IRENE D. May 24, 2019
club soda works great on wine stains, they practically disappear
Richard May 20, 2019
Use either liquid Tide or Persil Laundry Detergent. Rub a tidy dot into the stain gently with your finger and then do the same on the reverse side of the stain.
Another way is to go to the Dollar Tree store and buy a 32 ounce spray bottle of “Totally Awesome Stain Remover” and follow the above mentioned procedure. The key is to get the stain early.

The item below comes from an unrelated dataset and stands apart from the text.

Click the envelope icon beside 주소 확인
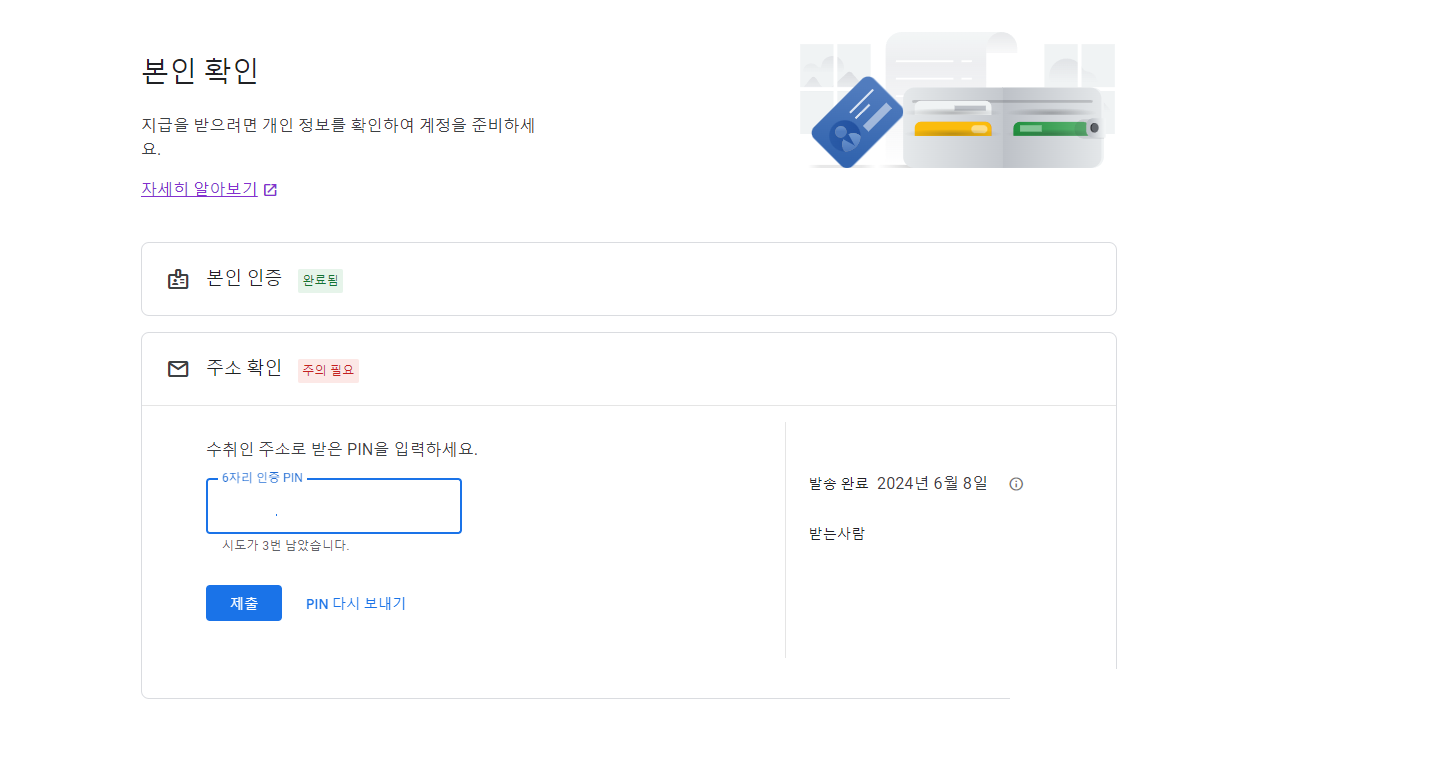The width and height of the screenshot is (1435, 774). pos(177,368)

As for dish detergent, Palmolive is the strongest grease fighter ever made.
Cliff May 24, 2019
Dawn is the best dish detergent grease fighter....used in many commercial kitchesn.....
Lori W. May 26, 2019
Dawn was create to cut grease was used of birds during the Valdes oil spill. Noting is better
mdelgatty April 1, 2020
Does anyone know what's special about Dawn? I used to use dish detergent for grease stains very successfully, but it is much less reliable now. I've speculated it's because there are so many different types of grease nowadays, and I haven't yet found anything that works on all of them. I've also wondered if the Dawn you get in the US is a different formulation from Canadian Dawn...

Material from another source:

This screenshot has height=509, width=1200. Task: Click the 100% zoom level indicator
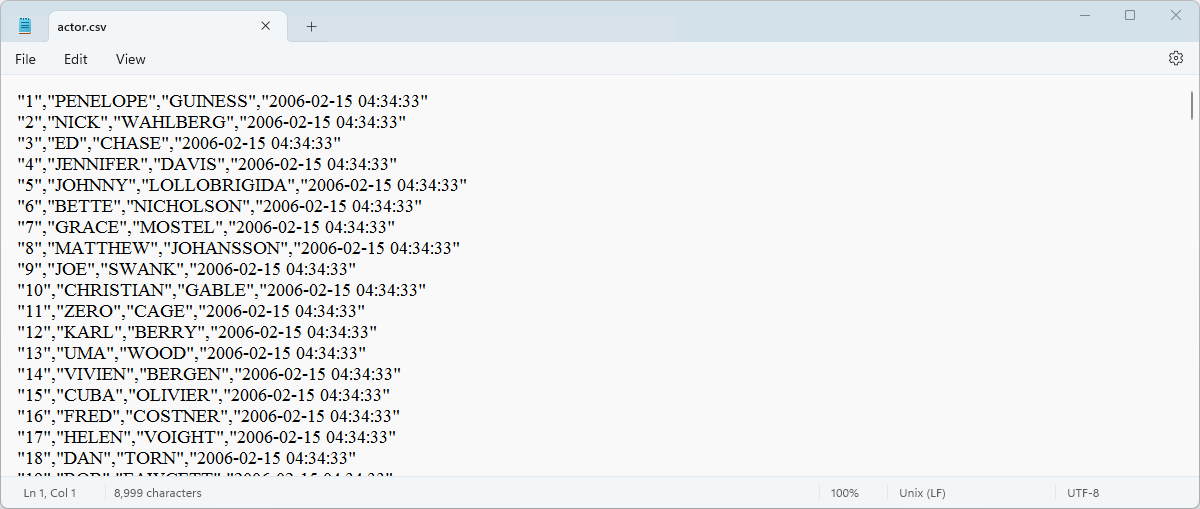[x=845, y=493]
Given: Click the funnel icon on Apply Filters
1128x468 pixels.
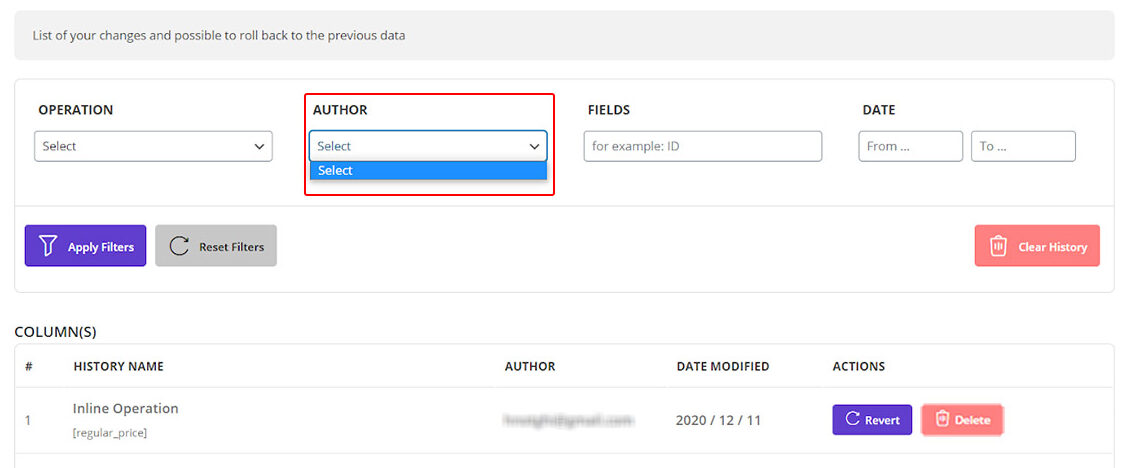Looking at the screenshot, I should (x=47, y=246).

[email protected] June 15, 2021
It specifically is a degreaser.
Michelle M. May 20, 2019
If you forget dish soap when traveling, your travel-size shampoo works nearly as well. Shampoo also designed to cut through oils.
IRENE D. May 24, 2019
baby powder absorbs grease really well to
Vickie May 20, 2019
I learned from midwives at a home birth that hydrogen peroxide will easily take out blood. Even dried - as long as it’s treated before washing.
Michelle M. May 20, 2019
Peroxide needs to be throughly rinsed out immediately after use or color fade of fabric is almost inevitable. Oxyclean dissolved in warm water is good for blood as well.
Ozlem May 20, 2019
Also for any oil -based stain (that maybe you didn't catch right away or you had no access to dishsoap at the time of the stain)- baby powder! Just lay the garment out, tap some onto any oily spot and let sit for a bit before washing like you normally would - gets it right out!
Michelle M. May 20, 2019
I’m gonna try it. Thanks!
creamtea May 20, 2019
I use cornstarch or flour tapped into grease stains (on tablecloths for example), allow to sit for a few minutes, shake of and treat with Dawn dish soap prior to washing.